Ciò significa che la dichiarazione di immediata disponibilità non dovrà più necessariamente essere resa al CPI come si è sempre fatto fino ad oggi, ma potrà essere dichiarata nella stessa domanda di disoccupazione resa telematicamente tramite accesso all’area riservata per il Cittadino o tramite patronato.

Sarà poi compito dell’Inps mettere a disposizione dei Centri per l’impiego territorialmente competenti in base al domicilio, tali dichiarazioni in modo da tener aggiornata la situazione (cd stroico) del cittadino.

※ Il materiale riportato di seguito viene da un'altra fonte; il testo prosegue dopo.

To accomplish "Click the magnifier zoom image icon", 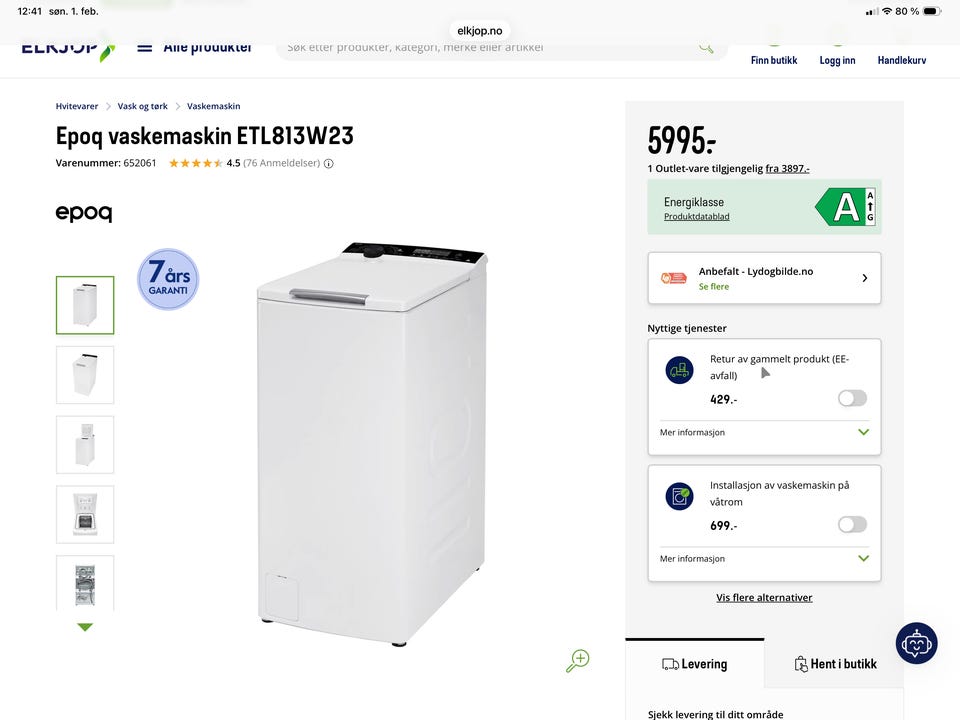I will pos(577,661).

Al fine di dare concreta attuazione al dettato normativo l’Istituto ha provveduto ad aggiornare la modulistica per la richiesta delle prestazioni ASpI (SR134) e Mini-ASpI (SR133) pubblicata nell’apposita sezione del sito (www.inps.it) ed allegata alla presente circolare, implementando conseguentemente la procedura di presentazione della domanda telematica da parte dei cittadini, Patronati e contact center integrato.

L’accertamento dello status di disoccupato e la verifica della conservazione dello stesso che non possono essere controllati e accertati dall’Istituto con i dati in suo possesso, rimangono di competenza dei Centri per l’Impiego.

I C.P.I. continueranno inoltre ad avere il compito di comunicare tempestivamente gli eventi che determinano la decadenza dalla prestazione così come previsto dalla normativa ASpI e mini-ASpI, contenuta nella legge di riforma del mercato del lavoro. Cioè alla ripresa dell’attività del lavoratore che duri oltre i 5 giorni, lo stesso non è più tenuto ad inviare il vecchio modello DS56 bis come da vecchia normativa, ma sarà lo stesso C.P.I. a comunicare la rioccupazione all’Inps che terrà sospesa la prestazione in corso per 6 mesi.